If he had been less clumsy, could he have gotten away with it? Maybe. It's almost impossible to tell that another company has had a peek at your secrets, unless somebody rats them out.
"Some cases are dealt with privately, quietly and with the public never catching on," McPartland said.
Not all code theft cases are instances of deliberate malfeasance, he notes.
"When you create something in your job-whether a program or a PowerPoint-people tend to feel attached to what they created," he said.

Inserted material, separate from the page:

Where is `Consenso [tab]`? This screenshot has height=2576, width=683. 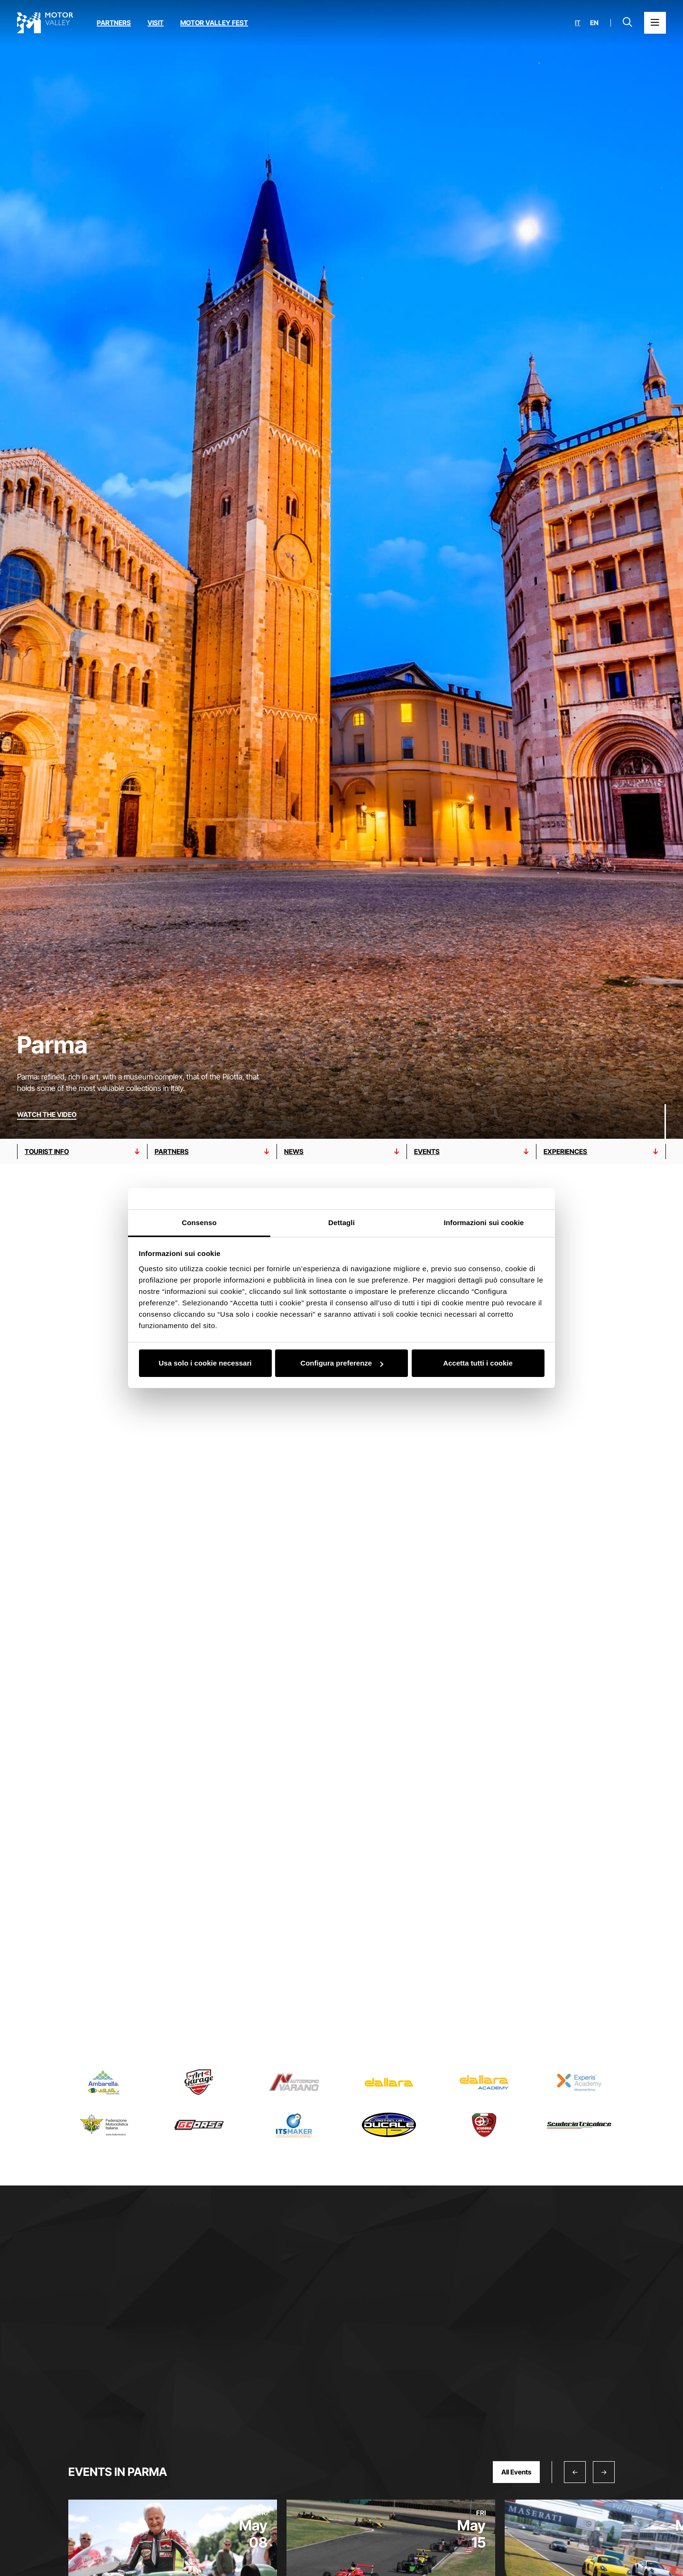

In the case of UBS, three employees walked off with 25,000 lines of "trade secret algorithmic trading programs," according to papers filed by the firm last year, with plans to take them to rival firm Jefferies & Company. FINRA arbitrators ruled against UBS this past February, however, without providing any information about the rationale for their decisions. This is one reason why firms normally prefer to settle the cases privately.
"When companies go to the authorities in these matters, there's a risk that the company can lose control," said Brent Cossrow, an attorney in the employee defection and trade secrets practice group of Fisher & Phillips, a national employment law firm headquartered in Atlanta.
UBS declined to comment for this story, spokesman Doug Morris said.
In the case of Goldman Sachs, which did not respond to requests for comment, a programmer allegedly stole 32 megabytes worth of trade secrets, according to court documents. He was arrested by the FBI last summer as he tried to leave the country, and was indicted in February.
According to the indictment, he stole the code by first encrypting the files, then transferring them via the internet to a server in Germany on his last day on the job. Then he tried to erase the evidence of what he did by deleting the history of his actions on his computer. On previous occasions, he had also emailed files to himself at home, and stored copies of the code on PCs, a flash drive and other storage devices.